9. SGSI contará con los siguientes
documentos:
• Política de seguridad, que contendrá las directrices generales a las
que se ajustará la organización en cuanto a seguridad, así como la
estrategia a seguir a la hora de establecer objetivos y líneas de
actuación.
• Inventario de activos, que detallará los activos dentro del alcance
del SGSI, así como los propietarios y la valoración de tales activos.

10. • Análisis de riesgos, con los riesgos identificados basándose en la
política de la organización sobre seguridad de la información y el
grado de seguridad requerido.
• Las decisiones de la dirección respecto a los riesgos identificados,
así como la aprobación de los riesgos residuales.
• Documento de aplicabilidad con la relación de los controles que
son aplicables para conseguir el nivel de riesgo residual aprobado
por la dirección.

11. Requisitos de documentación
Los documentos requeridos por el SGSI deben hallarse protegidos y
controlados, por lo que se precisan unos procedimientos de control
de documentación, de revisión y de registro (informes, auditorías,
cambios, autorizaciones de acceso, permisos temporales, bajas,
etc.).

12. Compromiso de la dirección
Uno de los requisitos fundamentales para poner en marcha un SGSI
es conta con el compromiso de la dirección, no sólo por ser uno de
los epígrafes contemplados en la norma, sino porque el cambio de
cultura y concienciación que genera el proceso sería imposible de
sobrellevar sin el compromiso constante de la dirección.

13. Formación
La norma exige que todos los trabajadores con responsabilidades
definidas en el SGSI sean competentes para efectuar las
actividades necesarias.

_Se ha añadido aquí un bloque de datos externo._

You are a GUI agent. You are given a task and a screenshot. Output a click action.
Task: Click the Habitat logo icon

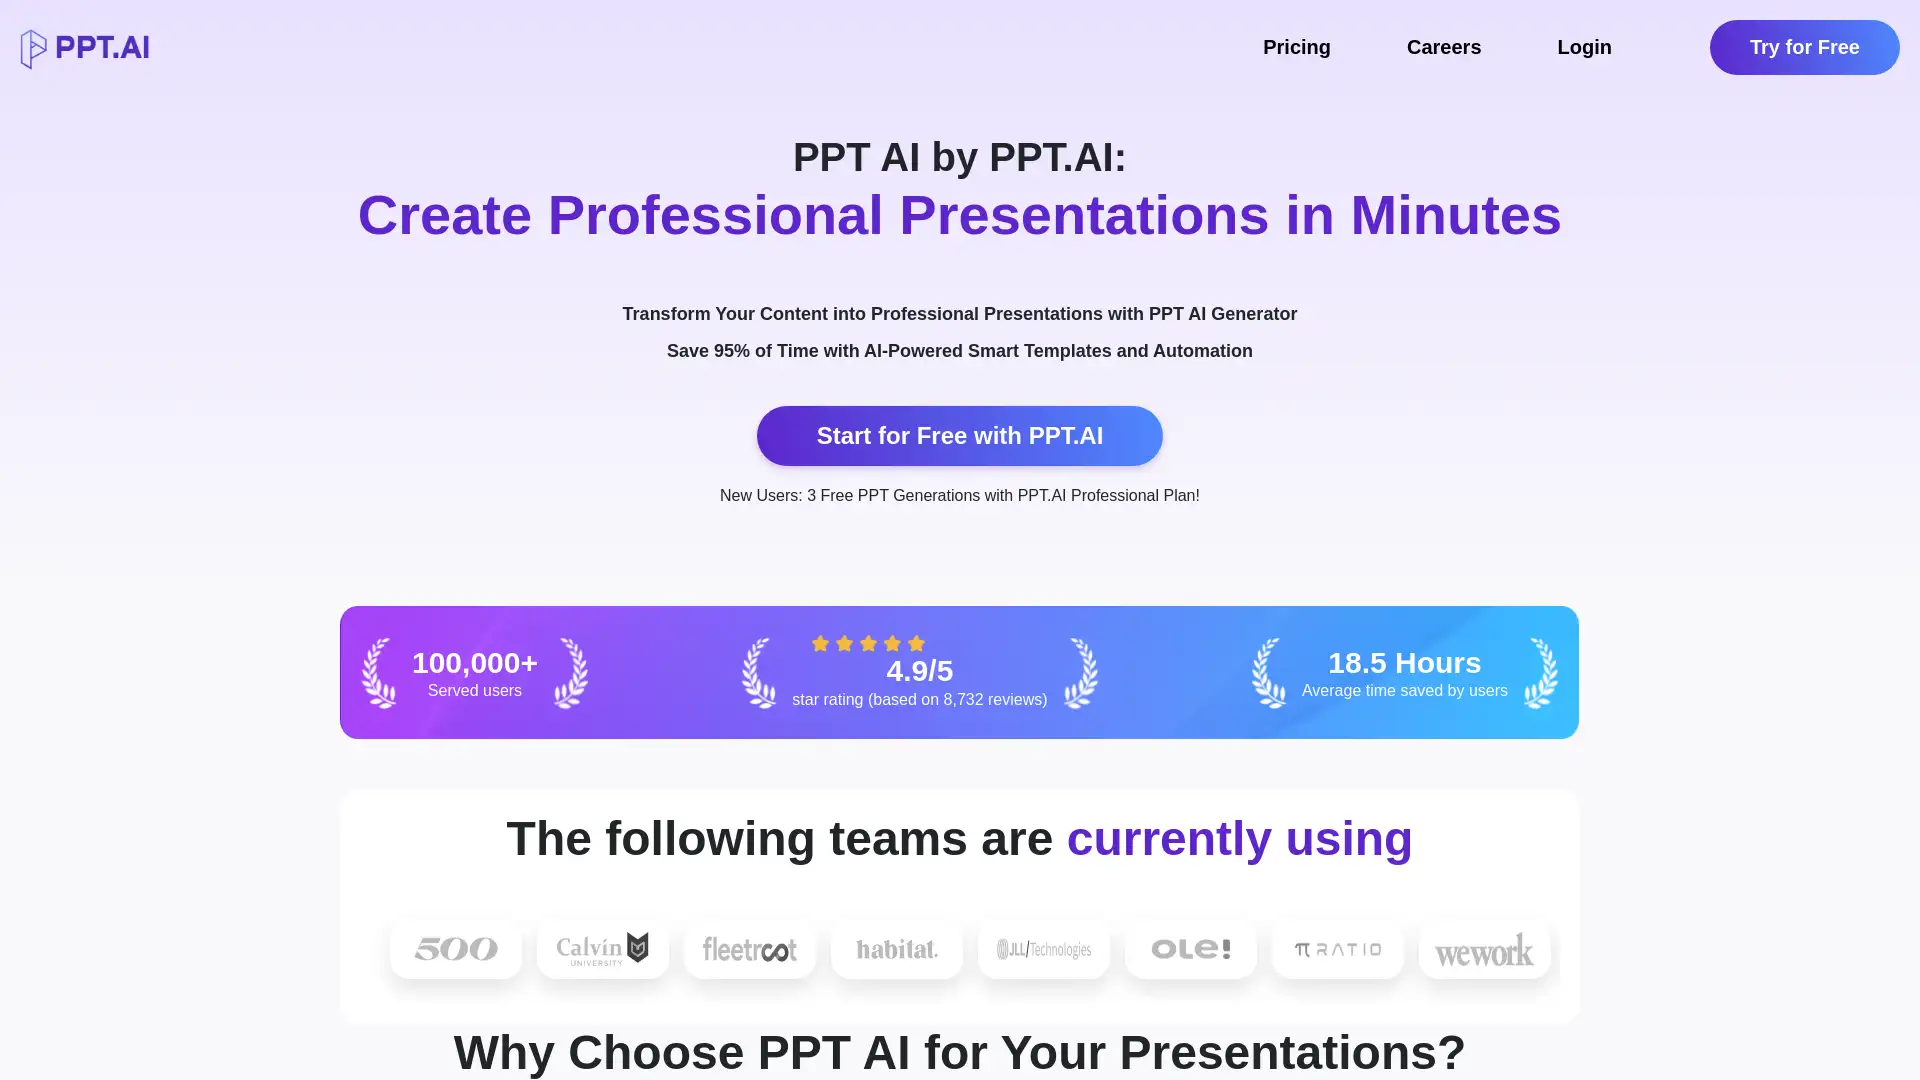(x=897, y=949)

Esto significa que hay que definir las
competencias necesarias y, en función de tales necesidades,
proporcionar la formación a la plantilla o adoptar otras acciones para
satisfacerlas (por ejemplo, la contratación de personal competente).

14. Auditorías internas
Una de las herramientas más interesantes para controlar el
funcionamiento del SGSI son las auditorías internas. Estas
auditorías deben programarse y prepararse regularmente,
normalmente una vez al año.

15. Mejora continua
La mejora continua es una actividad recurrente para incrementar la
capacidad a la hora de cumplir los requisitos. El proceso mediante
el cual se establecen objetivos y se identifican oportunidades de
mejora es continuo.

16. Alcance del SGSI
Es decir, sobre qué proceso (o procesos) va a actuar, ya que no es
necesaria la aplicación de la norma a toda la entidad. Hay que
evaluar los recursos que se pueden dedicar al proyecto y si
realmente es preciso abarcar toda la organización.
Normalmente es más práctico limitar el alcance del SGSI a aquellos
servicios, departamentos o procesos en los que resulte más
sencillo, bien porque el esfuerzo va a ser menor o porque la
visibilidad del proyecto (interna o externa) es mayor.